- Work required:
Make an exact copy of all the records.

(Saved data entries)
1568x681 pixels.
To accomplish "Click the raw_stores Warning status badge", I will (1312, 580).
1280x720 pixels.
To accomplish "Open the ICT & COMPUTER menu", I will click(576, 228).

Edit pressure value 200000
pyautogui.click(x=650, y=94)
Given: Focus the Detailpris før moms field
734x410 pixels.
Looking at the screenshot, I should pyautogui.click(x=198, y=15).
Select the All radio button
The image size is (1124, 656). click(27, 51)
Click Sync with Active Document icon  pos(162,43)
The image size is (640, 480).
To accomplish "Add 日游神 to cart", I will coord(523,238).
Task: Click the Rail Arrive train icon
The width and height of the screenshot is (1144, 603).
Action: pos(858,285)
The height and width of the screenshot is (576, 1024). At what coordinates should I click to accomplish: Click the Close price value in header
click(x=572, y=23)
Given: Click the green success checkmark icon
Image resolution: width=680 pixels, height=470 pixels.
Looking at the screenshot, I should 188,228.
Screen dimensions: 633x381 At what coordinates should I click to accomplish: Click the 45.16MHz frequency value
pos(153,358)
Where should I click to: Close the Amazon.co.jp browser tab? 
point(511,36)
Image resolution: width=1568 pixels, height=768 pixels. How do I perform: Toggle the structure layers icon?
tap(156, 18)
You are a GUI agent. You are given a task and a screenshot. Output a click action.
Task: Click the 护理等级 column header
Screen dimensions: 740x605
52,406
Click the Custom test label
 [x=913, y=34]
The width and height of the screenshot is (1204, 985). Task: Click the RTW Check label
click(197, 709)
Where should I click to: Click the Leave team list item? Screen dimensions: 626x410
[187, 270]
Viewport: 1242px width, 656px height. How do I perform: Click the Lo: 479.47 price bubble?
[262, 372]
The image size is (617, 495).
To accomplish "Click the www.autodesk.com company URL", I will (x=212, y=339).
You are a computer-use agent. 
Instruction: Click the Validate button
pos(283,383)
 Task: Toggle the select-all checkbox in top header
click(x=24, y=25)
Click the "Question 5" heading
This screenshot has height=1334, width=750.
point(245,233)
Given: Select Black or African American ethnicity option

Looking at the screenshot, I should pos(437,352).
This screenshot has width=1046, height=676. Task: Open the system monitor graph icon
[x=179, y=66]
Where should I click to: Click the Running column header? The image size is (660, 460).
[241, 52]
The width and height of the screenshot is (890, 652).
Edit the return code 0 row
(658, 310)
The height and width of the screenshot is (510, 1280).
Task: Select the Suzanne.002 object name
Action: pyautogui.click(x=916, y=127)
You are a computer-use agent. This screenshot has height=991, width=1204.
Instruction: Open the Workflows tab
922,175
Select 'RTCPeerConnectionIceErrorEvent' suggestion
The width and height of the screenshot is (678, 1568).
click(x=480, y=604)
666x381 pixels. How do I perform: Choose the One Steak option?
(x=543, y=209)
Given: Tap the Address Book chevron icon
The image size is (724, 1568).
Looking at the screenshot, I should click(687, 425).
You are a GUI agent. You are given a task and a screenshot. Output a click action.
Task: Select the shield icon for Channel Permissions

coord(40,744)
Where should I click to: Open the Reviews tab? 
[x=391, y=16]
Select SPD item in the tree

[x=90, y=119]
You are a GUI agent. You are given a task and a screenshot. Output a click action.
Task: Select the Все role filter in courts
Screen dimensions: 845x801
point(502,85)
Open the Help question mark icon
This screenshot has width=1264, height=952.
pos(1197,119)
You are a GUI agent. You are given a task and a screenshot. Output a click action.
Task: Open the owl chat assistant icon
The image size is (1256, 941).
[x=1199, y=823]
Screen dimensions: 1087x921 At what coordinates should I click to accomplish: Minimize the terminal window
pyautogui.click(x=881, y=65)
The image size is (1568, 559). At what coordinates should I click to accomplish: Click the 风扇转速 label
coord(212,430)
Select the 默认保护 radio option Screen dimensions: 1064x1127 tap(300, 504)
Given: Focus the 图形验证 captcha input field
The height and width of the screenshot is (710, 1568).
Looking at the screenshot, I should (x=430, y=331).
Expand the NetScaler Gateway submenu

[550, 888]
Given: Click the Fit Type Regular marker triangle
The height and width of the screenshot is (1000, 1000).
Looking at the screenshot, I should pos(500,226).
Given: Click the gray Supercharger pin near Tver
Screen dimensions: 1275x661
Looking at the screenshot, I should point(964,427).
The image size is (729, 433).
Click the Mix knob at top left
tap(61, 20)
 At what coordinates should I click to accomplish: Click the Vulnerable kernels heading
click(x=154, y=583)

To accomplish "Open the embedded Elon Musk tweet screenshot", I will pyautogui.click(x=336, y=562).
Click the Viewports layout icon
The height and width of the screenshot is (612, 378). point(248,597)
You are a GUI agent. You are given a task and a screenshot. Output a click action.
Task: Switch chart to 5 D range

- Response to the task:
1568x681 pixels.
To accomplish "Click the raw_stores Warning status badge", I will (1312, 580).
1280x720 pixels.
To accomplish "Open the ICT & COMPUTER menu", I will click(576, 228).

Edit pressure value 200000
pyautogui.click(x=650, y=94)
Given: Focus the Detailpris før moms field
734x410 pixels.
Looking at the screenshot, I should pyautogui.click(x=198, y=15).
Select the All radio button
The image size is (1124, 656). click(27, 51)
Click Sync with Active Document icon  pos(162,43)
The image size is (640, 480).
To accomplish "Add 日游神 to cart", I will coord(523,238).
Task: Click the Rail Arrive train icon
The width and height of the screenshot is (1144, 603).
Action: pos(858,285)
The height and width of the screenshot is (576, 1024). At what coordinates should I click to accomplish: Click the Close price value in header
click(x=572, y=23)
Given: Click the green success checkmark icon
Image resolution: width=680 pixels, height=470 pixels.
Looking at the screenshot, I should 188,228.
Screen dimensions: 633x381 At what coordinates should I click to accomplish: Click the 45.16MHz frequency value
pos(153,358)
Where should I click to: Close the Amazon.co.jp browser tab? 
point(511,36)
Image resolution: width=1568 pixels, height=768 pixels. How do I perform: Toggle the structure layers icon?
tap(156, 18)
You are a GUI agent. You are given a task and a screenshot. Output a click action.
Task: Click the 护理等级 column header
Screen dimensions: 740x605
52,406
Click the Custom test label
 [x=913, y=34]
The width and height of the screenshot is (1204, 985). Task: Click the RTW Check label
click(197, 709)
Where should I click to: Click the Leave team list item? Screen dimensions: 626x410
[187, 270]
Viewport: 1242px width, 656px height. How do I perform: Click the Lo: 479.47 price bubble?
[262, 372]
The image size is (617, 495).
To accomplish "Click the www.autodesk.com company URL", I will (x=212, y=339).
You are a computer-use agent. 
Instruction: Click the Validate button
pos(283,383)
 Task: Toggle the select-all checkbox in top header
click(x=24, y=25)
Click the "Question 5" heading
This screenshot has height=1334, width=750.
point(245,233)
Given: Select Black or African American ethnicity option

Looking at the screenshot, I should pos(437,352).
This screenshot has width=1046, height=676. Task: Open the system monitor graph icon
[x=179, y=66]
Where should I click to: Click the Running column header? The image size is (660, 460).
[241, 52]
The width and height of the screenshot is (890, 652).
Edit the return code 0 row
(658, 310)
The height and width of the screenshot is (510, 1280).
Task: Select the Suzanne.002 object name
Action: pyautogui.click(x=916, y=127)
You are a computer-use agent. This screenshot has height=991, width=1204.
Instruction: Open the Workflows tab
922,175
Select 'RTCPeerConnectionIceErrorEvent' suggestion
The width and height of the screenshot is (678, 1568).
click(x=480, y=604)
666x381 pixels. How do I perform: Choose the One Steak option?
(x=543, y=209)
Given: Tap the Address Book chevron icon
The image size is (724, 1568).
Looking at the screenshot, I should click(687, 425).
You are a GUI agent. You are given a task and a screenshot. Output a click action.
Task: Select the shield icon for Channel Permissions

coord(40,744)
Where should I click to: Open the Reviews tab? 
[x=391, y=16]
Select SPD item in the tree

[x=90, y=119]
You are a GUI agent. You are given a task and a screenshot. Output a click action.
Task: Select the Все role filter in courts
Screen dimensions: 845x801
point(502,85)
Open the Help question mark icon
This screenshot has width=1264, height=952.
pos(1197,119)
You are a GUI agent. You are given a task and a screenshot. Output a click action.
Task: Open the owl chat assistant icon
The image size is (1256, 941).
[x=1199, y=823]
Screen dimensions: 1087x921 At what coordinates should I click to accomplish: Minimize the terminal window
pyautogui.click(x=881, y=65)
The image size is (1568, 559). At what coordinates should I click to accomplish: Click the 风扇转速 label
coord(212,430)
Select the 默认保护 radio option Screen dimensions: 1064x1127 tap(300, 504)
Given: Focus the 图形验证 captcha input field
The height and width of the screenshot is (710, 1568).
Looking at the screenshot, I should (x=430, y=331).
Expand the NetScaler Gateway submenu

[550, 888]
Given: Click the Fit Type Regular marker triangle
The height and width of the screenshot is (1000, 1000).
Looking at the screenshot, I should pos(500,226).
Given: Click the gray Supercharger pin near Tver
Screen dimensions: 1275x661
Looking at the screenshot, I should point(964,427).
The image size is (729, 433).
Click the Mix knob at top left
tap(61, 20)
 At what coordinates should I click to accomplish: Click the Vulnerable kernels heading
click(x=154, y=583)

To accomplish "Open the embedded Elon Musk tweet screenshot", I will pyautogui.click(x=336, y=562).
Click the Viewports layout icon
The height and width of the screenshot is (612, 378). point(248,597)
You are a GUI agent. You are given a task and a screenshot. Output a click action.
Task: Switch chart to 5 D range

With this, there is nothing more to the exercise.